Objective and hypotheses: The aim was to study the changes in parameters of jumping mechanography in adolescents with GHD in the transition period (end of growth) after stop of GH-therapy.
Patients and method: We studied 64 (N=17 girls) patients with idiopathic childhood-onset GHD. GH-therapy was stopped at the end of growth to retest the GH-axis (age 16.4±1.5 years, height −0.5±0.9 SDS). We performed jumping mechanography with the Leonardo ground-reaction-force-plate (NovoTec Medical, Germany) at the end of GH-therapy and 6 months thereafter. We analyzed peak jump power (PJP in W), PJP/kg body weight (in W/kg) and time in air (tAir in sec.). sGHD was defined as GH peak in Arg-GHRH-Test <16 ng/ml and IGF1 <−1 SDS.

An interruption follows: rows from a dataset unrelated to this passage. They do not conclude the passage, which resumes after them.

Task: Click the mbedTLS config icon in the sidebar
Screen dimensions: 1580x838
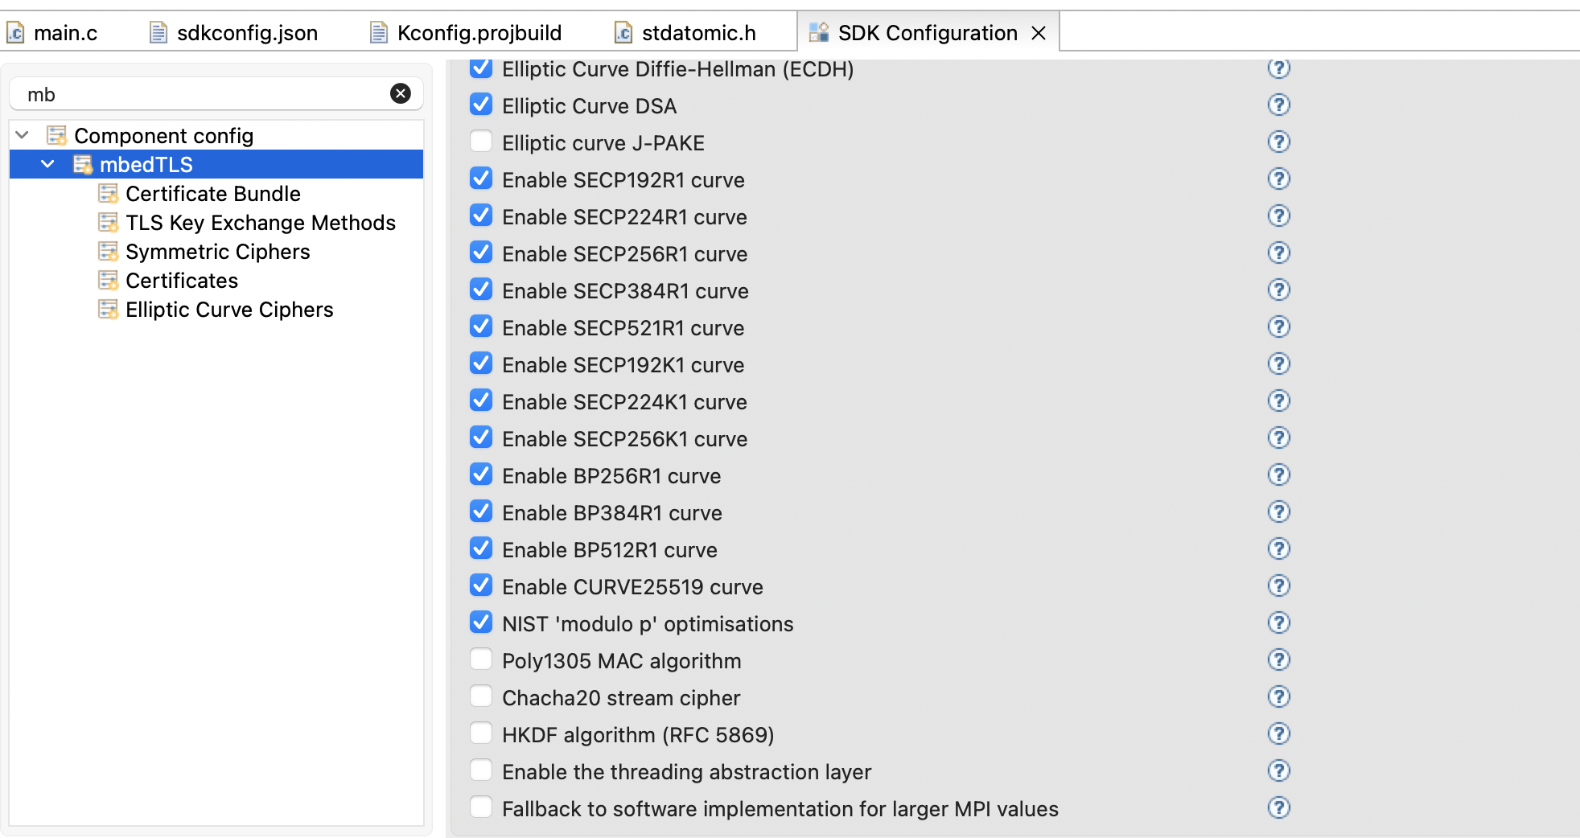Action: pos(84,164)
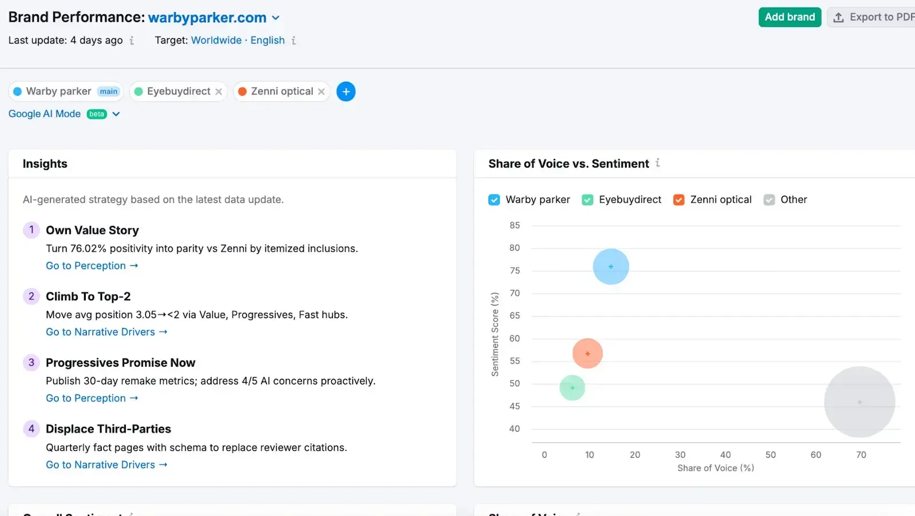The height and width of the screenshot is (516, 915).
Task: Click the info icon next to Target
Action: [x=295, y=41]
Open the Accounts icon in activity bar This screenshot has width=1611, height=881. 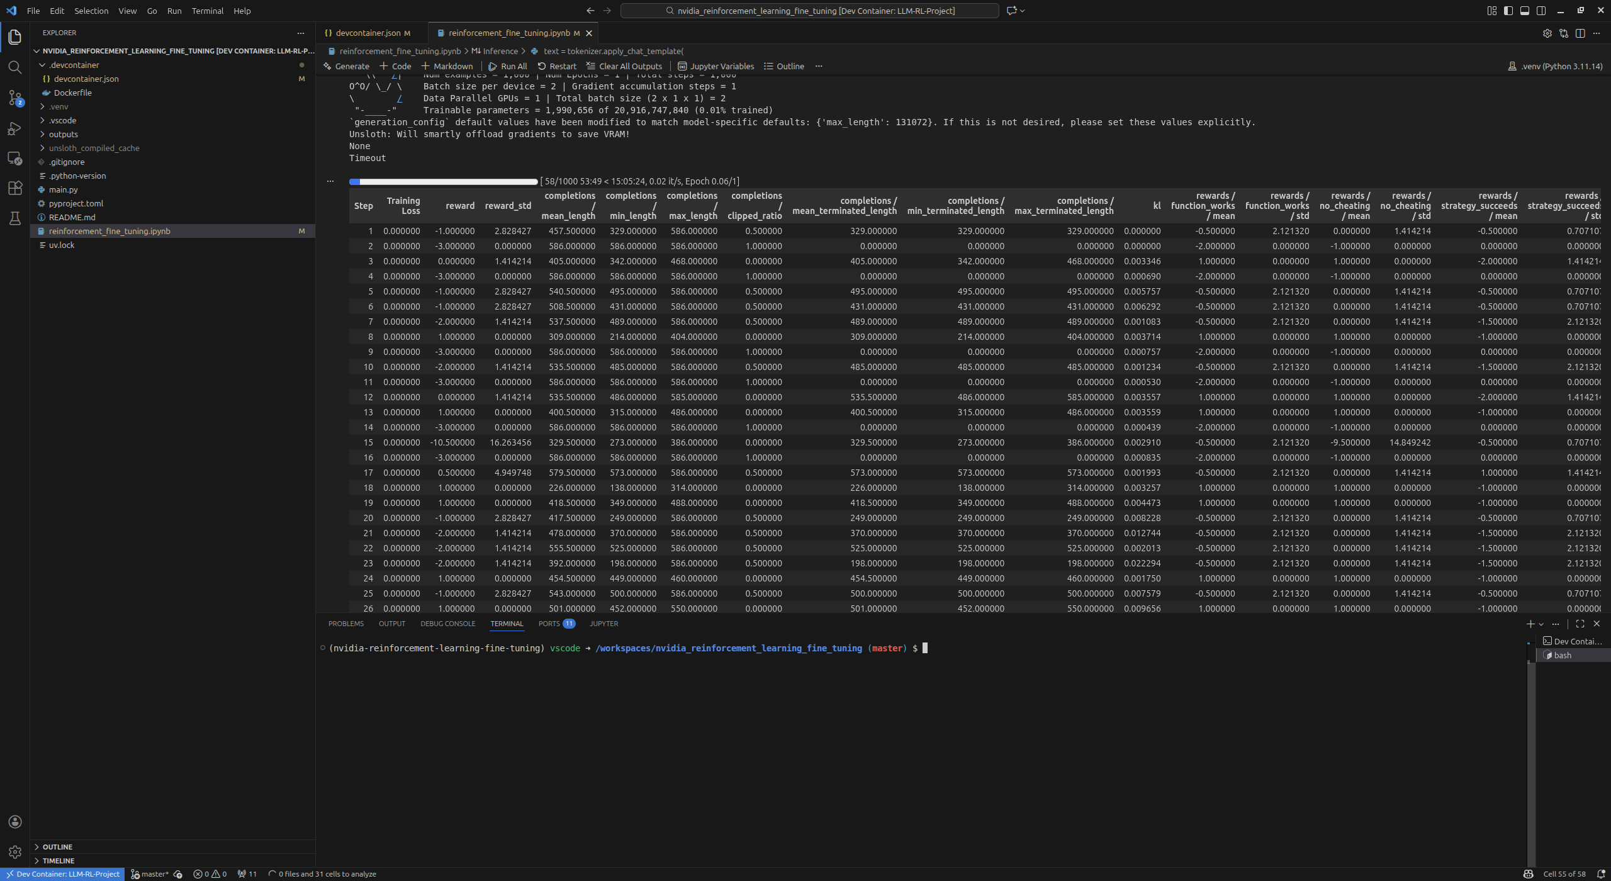(15, 822)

Results: 13 patients had sGHD and in 51 patients GHD was transitory (tGHD). Prior to stop of GH in both patient groups PJP, PJP/kg and tAir were similar (2.7 vs 2.5 W and 46.6 vs 43.0 W/kg and 0.467 vs 0.447 sec. in tGHD vs. sGHD). After stop of GH in sGHD patients PJP, PJP/kg and tAir decreased significantly ((Δ=−0.17 W, −3.33 W/kg and −0.019 sec, P<0.01) in tGHD patients PJP, PJP/kg and tAir did not change significantly (Δ=0.01 W, −0.69 W/kg and 0.000 sec.). There were no significant differences in changes between boys and girls. Peak GH did not correlate significantly with change in PJP, PJP/kg and tAir, but it correlated significantly with PJP/kg (r=0.27, P=0.0332) and, only in boys, with tAir (r=0.33, P=0.021) 6 months after stop of GH.
Conclusion: In severe GHD decrease of muscle mass results in a significant decrease of jumping performance after 6 months.
Conflict of interest: Schweizer und Binder got presentation fees from Lilly, Novo Nordisk, Pfizer.